# What you should do:
Please copy out every line of the data word for word.

Data records START

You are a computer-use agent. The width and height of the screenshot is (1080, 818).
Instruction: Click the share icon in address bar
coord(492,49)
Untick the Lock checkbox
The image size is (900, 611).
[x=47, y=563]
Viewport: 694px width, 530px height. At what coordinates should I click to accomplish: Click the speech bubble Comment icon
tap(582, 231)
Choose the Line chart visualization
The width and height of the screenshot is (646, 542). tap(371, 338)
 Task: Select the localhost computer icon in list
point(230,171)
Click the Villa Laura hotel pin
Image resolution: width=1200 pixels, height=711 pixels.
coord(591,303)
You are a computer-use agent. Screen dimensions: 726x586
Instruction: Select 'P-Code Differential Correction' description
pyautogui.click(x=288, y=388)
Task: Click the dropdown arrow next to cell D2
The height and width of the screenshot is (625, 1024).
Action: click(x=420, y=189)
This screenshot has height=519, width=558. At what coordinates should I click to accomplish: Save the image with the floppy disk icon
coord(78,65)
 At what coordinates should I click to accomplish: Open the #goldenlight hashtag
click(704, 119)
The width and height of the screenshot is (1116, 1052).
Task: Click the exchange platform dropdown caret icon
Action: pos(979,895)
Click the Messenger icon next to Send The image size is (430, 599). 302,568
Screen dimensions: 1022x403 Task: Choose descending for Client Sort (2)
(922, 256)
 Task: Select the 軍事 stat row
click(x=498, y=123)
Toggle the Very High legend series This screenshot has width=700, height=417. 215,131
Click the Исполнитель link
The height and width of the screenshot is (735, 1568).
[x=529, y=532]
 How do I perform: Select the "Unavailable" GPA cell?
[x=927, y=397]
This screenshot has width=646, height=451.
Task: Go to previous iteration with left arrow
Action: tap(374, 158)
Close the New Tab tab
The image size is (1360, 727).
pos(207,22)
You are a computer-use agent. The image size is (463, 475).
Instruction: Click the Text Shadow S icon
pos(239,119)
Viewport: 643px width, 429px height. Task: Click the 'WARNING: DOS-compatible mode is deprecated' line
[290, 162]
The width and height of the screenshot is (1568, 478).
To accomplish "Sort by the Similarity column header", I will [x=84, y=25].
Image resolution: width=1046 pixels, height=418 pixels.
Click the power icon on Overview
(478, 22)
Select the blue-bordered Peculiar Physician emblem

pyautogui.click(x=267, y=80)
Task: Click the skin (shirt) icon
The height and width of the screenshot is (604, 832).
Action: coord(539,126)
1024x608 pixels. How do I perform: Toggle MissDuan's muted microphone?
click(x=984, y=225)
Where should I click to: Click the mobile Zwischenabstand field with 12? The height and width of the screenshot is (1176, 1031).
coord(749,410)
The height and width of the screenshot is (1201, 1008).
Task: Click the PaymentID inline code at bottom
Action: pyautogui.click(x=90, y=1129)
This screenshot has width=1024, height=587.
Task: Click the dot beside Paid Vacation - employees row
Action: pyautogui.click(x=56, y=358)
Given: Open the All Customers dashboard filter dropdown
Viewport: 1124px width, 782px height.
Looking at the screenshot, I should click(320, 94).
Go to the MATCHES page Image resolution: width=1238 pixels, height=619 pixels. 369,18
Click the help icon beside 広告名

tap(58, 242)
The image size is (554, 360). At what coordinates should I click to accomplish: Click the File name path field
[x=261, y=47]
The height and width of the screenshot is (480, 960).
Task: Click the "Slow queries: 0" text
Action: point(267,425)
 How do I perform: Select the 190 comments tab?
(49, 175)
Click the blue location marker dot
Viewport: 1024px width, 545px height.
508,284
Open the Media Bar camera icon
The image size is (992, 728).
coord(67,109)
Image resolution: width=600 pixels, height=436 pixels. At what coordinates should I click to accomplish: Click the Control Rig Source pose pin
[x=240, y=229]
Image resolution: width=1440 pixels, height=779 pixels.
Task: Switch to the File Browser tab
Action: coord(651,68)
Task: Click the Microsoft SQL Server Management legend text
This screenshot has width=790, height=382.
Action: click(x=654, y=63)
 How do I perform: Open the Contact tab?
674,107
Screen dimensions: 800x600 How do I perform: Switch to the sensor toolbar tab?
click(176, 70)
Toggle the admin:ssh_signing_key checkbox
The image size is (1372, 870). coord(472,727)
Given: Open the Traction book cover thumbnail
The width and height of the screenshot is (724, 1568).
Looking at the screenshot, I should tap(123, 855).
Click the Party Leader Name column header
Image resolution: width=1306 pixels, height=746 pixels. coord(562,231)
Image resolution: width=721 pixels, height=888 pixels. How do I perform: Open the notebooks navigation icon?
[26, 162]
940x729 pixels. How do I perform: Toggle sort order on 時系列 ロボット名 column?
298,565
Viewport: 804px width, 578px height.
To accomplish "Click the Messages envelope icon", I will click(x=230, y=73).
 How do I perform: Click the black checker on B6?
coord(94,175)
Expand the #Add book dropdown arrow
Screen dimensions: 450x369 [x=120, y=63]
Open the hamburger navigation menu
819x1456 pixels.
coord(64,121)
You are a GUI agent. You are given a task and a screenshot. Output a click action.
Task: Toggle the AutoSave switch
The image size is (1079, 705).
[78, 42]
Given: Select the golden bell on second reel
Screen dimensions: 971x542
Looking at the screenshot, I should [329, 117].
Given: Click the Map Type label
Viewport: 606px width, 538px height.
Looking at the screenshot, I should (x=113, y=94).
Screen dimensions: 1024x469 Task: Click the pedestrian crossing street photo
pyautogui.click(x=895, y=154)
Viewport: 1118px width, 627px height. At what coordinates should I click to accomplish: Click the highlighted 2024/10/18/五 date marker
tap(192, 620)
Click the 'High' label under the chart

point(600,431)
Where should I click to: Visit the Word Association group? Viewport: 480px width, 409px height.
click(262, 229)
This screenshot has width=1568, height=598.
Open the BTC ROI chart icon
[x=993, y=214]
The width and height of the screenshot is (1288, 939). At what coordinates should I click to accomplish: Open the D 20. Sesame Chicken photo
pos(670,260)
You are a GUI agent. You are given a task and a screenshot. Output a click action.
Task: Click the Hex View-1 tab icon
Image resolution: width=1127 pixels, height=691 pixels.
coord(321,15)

Data records END

# Task answer:
You are a computer-use agent. The width and height of the screenshot is (1080, 818).
Instruction: Click the share icon in address bar
coord(492,49)
Untick the Lock checkbox
The image size is (900, 611).
[x=47, y=563]
Viewport: 694px width, 530px height. At what coordinates should I click to accomplish: Click the speech bubble Comment icon
tap(582, 231)
Choose the Line chart visualization
The width and height of the screenshot is (646, 542). tap(371, 338)
 Task: Select the localhost computer icon in list
point(230,171)
Click the Villa Laura hotel pin
Image resolution: width=1200 pixels, height=711 pixels.
coord(591,303)
You are a computer-use agent. Screen dimensions: 726x586
Instruction: Select 'P-Code Differential Correction' description
pyautogui.click(x=288, y=388)
Task: Click the dropdown arrow next to cell D2
The height and width of the screenshot is (625, 1024).
Action: click(x=420, y=189)
This screenshot has height=519, width=558. At what coordinates should I click to accomplish: Save the image with the floppy disk icon
coord(78,65)
 At what coordinates should I click to accomplish: Open the #goldenlight hashtag
click(704, 119)
The width and height of the screenshot is (1116, 1052).
Task: Click the exchange platform dropdown caret icon
Action: pos(979,895)
Click the Messenger icon next to Send The image size is (430, 599). 302,568
Screen dimensions: 1022x403 Task: Choose descending for Client Sort (2)
(922, 256)
 Task: Select the 軍事 stat row
click(x=498, y=123)
Toggle the Very High legend series This screenshot has width=700, height=417. 215,131
Click the Исполнитель link
The height and width of the screenshot is (735, 1568).
[x=529, y=532]
 How do I perform: Select the "Unavailable" GPA cell?
[x=927, y=397]
This screenshot has width=646, height=451.
Task: Go to previous iteration with left arrow
Action: tap(374, 158)
Close the New Tab tab
The image size is (1360, 727).
pos(207,22)
You are a computer-use agent. The image size is (463, 475).
Instruction: Click the Text Shadow S icon
pos(239,119)
Viewport: 643px width, 429px height. Task: Click the 'WARNING: DOS-compatible mode is deprecated' line
[290, 162]
The width and height of the screenshot is (1568, 478).
To accomplish "Sort by the Similarity column header", I will [x=84, y=25].
Image resolution: width=1046 pixels, height=418 pixels.
Click the power icon on Overview
(478, 22)
Select the blue-bordered Peculiar Physician emblem

pyautogui.click(x=267, y=80)
Task: Click the skin (shirt) icon
The height and width of the screenshot is (604, 832).
Action: coord(539,126)
1024x608 pixels. How do I perform: Toggle MissDuan's muted microphone?
click(x=984, y=225)
Where should I click to: Click the mobile Zwischenabstand field with 12? The height and width of the screenshot is (1176, 1031).
coord(749,410)
The height and width of the screenshot is (1201, 1008).
Task: Click the PaymentID inline code at bottom
Action: pyautogui.click(x=90, y=1129)
This screenshot has width=1024, height=587.
Task: Click the dot beside Paid Vacation - employees row
Action: pyautogui.click(x=56, y=358)
Given: Open the All Customers dashboard filter dropdown
Viewport: 1124px width, 782px height.
Looking at the screenshot, I should click(320, 94).
Go to the MATCHES page Image resolution: width=1238 pixels, height=619 pixels. 369,18
Click the help icon beside 広告名

tap(58, 242)
The image size is (554, 360). At what coordinates should I click to accomplish: Click the File name path field
[x=261, y=47]
The height and width of the screenshot is (480, 960).
Task: Click the "Slow queries: 0" text
Action: point(267,425)
 How do I perform: Select the 190 comments tab?
(49, 175)
Click the blue location marker dot
Viewport: 1024px width, 545px height.
508,284
Open the Media Bar camera icon
The image size is (992, 728).
coord(67,109)
Image resolution: width=600 pixels, height=436 pixels. At what coordinates should I click to accomplish: Click the Control Rig Source pose pin
[x=240, y=229]
Image resolution: width=1440 pixels, height=779 pixels.
Task: Switch to the File Browser tab
Action: coord(651,68)
Task: Click the Microsoft SQL Server Management legend text
This screenshot has width=790, height=382.
Action: click(x=654, y=63)
 How do I perform: Open the Contact tab?
674,107
Screen dimensions: 800x600 How do I perform: Switch to the sensor toolbar tab?
click(176, 70)
Toggle the admin:ssh_signing_key checkbox
The image size is (1372, 870). coord(472,727)
Given: Open the Traction book cover thumbnail
The width and height of the screenshot is (724, 1568).
Looking at the screenshot, I should tap(123, 855).
Click the Party Leader Name column header
Image resolution: width=1306 pixels, height=746 pixels. coord(562,231)
Image resolution: width=721 pixels, height=888 pixels. How do I perform: Open the notebooks navigation icon?
[26, 162]
940x729 pixels. How do I perform: Toggle sort order on 時系列 ロボット名 column?
298,565
Viewport: 804px width, 578px height.
To accomplish "Click the Messages envelope icon", I will click(x=230, y=73).
 How do I perform: Click the black checker on B6?
coord(94,175)
Expand the #Add book dropdown arrow
Screen dimensions: 450x369 [x=120, y=63]
Open the hamburger navigation menu
819x1456 pixels.
coord(64,121)
You are a GUI agent. You are given a task and a screenshot. Output a click action.
Task: Toggle the AutoSave switch
The image size is (1079, 705).
[78, 42]
Given: Select the golden bell on second reel
Screen dimensions: 971x542
Looking at the screenshot, I should [329, 117].
Given: Click the Map Type label
Viewport: 606px width, 538px height.
Looking at the screenshot, I should (x=113, y=94).
Screen dimensions: 1024x469 Task: Click the pedestrian crossing street photo
pyautogui.click(x=895, y=154)
Viewport: 1118px width, 627px height. At what coordinates should I click to accomplish: Click the highlighted 2024/10/18/五 date marker
tap(192, 620)
Click the 'High' label under the chart

point(600,431)
Where should I click to: Visit the Word Association group? Viewport: 480px width, 409px height.
click(262, 229)
This screenshot has width=1568, height=598.
Open the BTC ROI chart icon
[x=993, y=214]
The width and height of the screenshot is (1288, 939). At what coordinates should I click to accomplish: Open the D 20. Sesame Chicken photo
pos(670,260)
You are a GUI agent. You are given a task and a screenshot. Output a click action.
Task: Click the Hex View-1 tab icon
Image resolution: width=1127 pixels, height=691 pixels.
coord(321,15)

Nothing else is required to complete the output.